I don’t rebel lightly because I take the view I was sent to Westminster as your MP because the majority of voters locally wanted a Conservative government. But once in a while there are is an issue which I find, with great regret, I cannot support the government on – one of which is the cuts to our aid budget.

I know that locally there are very strong views on either side of this debate and many will disagree with me. So let me start by saying I agree wholeheartedly that charity has to start at home – and we have many pressing issues that need resolving after the pandemic.

I also agree that if there is a period when one could reasonably say we are unable to meet our international aid commitments, it is the aftermath of a pandemic.

We should also be clear that even after the proposed cuts, Britain is still being extremely generous by international standards, the biggest bilateral aid donor after the United States and Germany.

Only this week we announced £548 million commitment to the COVAX scheme to help get the vaccine to developing countries.

It will provide a massive 1.3 billion vaccine doses to 92 poorer countries this year, sufficient to vaccinate up to 20 per cent of each of their populations.

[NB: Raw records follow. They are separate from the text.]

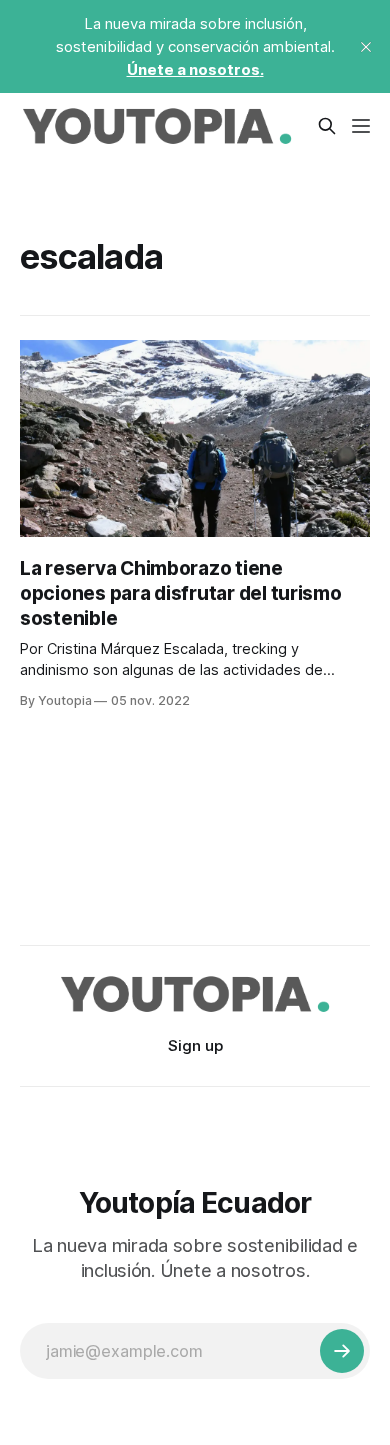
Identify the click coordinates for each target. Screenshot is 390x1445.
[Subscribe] (342, 1351)
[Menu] (361, 126)
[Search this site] (327, 126)
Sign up (195, 1045)
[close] (366, 47)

COVAX deliveries are already under way and countries like Ghana, which I visited as foreign secretary, received their first shipments many months ago.

But I also think when you have a global crisis you need a sense of perspective. Tough though it has been for us, there are many people for whom the devastation has been much worse.

When I set up my charity for AIDS orphans in Kenya nearly 20 years ago, I met many families living on the breadline in the slums of Nairobi.

Others eked out an existence in parched villages with little water supply.

Thanks to rising global prosperity the proportion of the world’s population living in extreme poverty (formally defined as less than $2 income a day) has declined during our lifetimes: it was around half the world’s population in the 1960s when I was born – but it is now less than ten per cent.

However, that good news has been set back by Covid. Last year, for the first time in many years, extreme poverty increased, and the World Bank say around 100 million more people are living in destitution as a result.

In the end the Speaker ruled there could not be a vote in the Commons on Monday on this issue. But he also made it clear there should be a vote soon.

I hope we get a chance to have that vote because if we are to make changes to our aid budget that affect so many people around the world, it should be done only after parliament has had its say.